La conseillère municipale Paula Fletcher a indiqué que le conseil se fiera probablement à l'avis de Me Kinastowski. «Parfois, le maire interprète les règles de manière différente de tout le monde», a-t-elle soutenu.

L'avocat de M. Ford a indiqué mardi que la Cour divisionnaire entendra sa requête le 5 décembre, alors que l'appel sur le fond du jugement de la Cour supérieure devrait être entendu au début du mois de janvier.

Le maire déchu avait quand même participé plus tôt mardi après-midi à un événement devant l'hôtel de ville en l'honneur des Argonauts de Toronto, qui ont remporté la Coupe Grey dimanche. Il a été accueilli par un mélange d'applaudissements et de huées, et certains ont chahuté et rigolé quand M. Ford a été présenté comme le maire de la ville.
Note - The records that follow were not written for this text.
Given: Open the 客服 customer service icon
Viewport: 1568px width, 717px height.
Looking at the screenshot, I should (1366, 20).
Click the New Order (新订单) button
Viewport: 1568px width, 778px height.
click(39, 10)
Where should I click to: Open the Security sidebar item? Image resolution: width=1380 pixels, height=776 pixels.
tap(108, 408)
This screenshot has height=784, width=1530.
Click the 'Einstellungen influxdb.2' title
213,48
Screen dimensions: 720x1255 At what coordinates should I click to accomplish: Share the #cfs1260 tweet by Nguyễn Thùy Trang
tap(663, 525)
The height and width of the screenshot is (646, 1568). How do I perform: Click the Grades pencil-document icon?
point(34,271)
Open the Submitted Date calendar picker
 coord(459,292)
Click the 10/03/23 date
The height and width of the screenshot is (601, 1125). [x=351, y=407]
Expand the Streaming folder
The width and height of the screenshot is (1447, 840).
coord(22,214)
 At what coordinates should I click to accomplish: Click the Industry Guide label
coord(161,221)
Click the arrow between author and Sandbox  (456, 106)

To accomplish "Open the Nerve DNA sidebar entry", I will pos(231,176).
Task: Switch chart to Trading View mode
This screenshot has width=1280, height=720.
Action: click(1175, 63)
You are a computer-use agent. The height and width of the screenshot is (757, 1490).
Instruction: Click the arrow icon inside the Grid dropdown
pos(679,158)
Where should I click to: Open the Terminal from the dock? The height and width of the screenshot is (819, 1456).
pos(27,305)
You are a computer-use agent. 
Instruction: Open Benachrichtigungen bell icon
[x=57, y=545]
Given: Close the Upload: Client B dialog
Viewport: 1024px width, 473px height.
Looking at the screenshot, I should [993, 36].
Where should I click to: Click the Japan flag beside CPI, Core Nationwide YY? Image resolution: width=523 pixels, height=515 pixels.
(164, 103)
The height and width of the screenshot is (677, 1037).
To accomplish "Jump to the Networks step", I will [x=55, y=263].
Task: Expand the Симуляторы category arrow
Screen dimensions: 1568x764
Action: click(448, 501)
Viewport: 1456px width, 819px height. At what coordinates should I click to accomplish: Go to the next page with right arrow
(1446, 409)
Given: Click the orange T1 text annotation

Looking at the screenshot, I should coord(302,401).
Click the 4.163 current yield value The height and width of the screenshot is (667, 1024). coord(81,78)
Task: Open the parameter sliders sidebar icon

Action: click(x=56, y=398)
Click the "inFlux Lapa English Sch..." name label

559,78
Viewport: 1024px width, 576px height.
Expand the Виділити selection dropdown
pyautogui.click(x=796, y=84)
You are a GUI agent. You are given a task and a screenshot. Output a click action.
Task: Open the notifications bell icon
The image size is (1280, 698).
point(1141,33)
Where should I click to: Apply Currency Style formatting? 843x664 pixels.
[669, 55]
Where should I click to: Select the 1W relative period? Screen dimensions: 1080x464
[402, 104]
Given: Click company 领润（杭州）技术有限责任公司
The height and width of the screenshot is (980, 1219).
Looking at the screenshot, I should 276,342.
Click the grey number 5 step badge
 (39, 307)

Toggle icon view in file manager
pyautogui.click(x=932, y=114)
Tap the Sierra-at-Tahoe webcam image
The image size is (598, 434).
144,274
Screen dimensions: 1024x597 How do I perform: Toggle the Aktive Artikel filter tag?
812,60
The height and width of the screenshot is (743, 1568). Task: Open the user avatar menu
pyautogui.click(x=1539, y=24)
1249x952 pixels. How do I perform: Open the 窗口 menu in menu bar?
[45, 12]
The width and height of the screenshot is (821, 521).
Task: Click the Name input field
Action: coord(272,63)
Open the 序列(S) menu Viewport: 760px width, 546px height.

Après l'événement, M. Ford a dit se sentir «magnifiquement bien», avant d'échapper aux journalistes dans un escalier de l'hôtel de ville.

Le maire suppléant, Doug Holyday, a indiqué que les appels à la démission de M. Ford lancés par certains conseillers municipaux ne sont que des «commentaires politiques». M. Holyday a estimé que le maire Ford a le droit de rester en poste tant que son appel n'aura pas été entendu par le tribunal.

«Je sais que ça le rend malheureux et il souhaiterait que ça ne se soit jamais produit, mais il doit suivre les conseils de son avocat», a dit M. Holyday.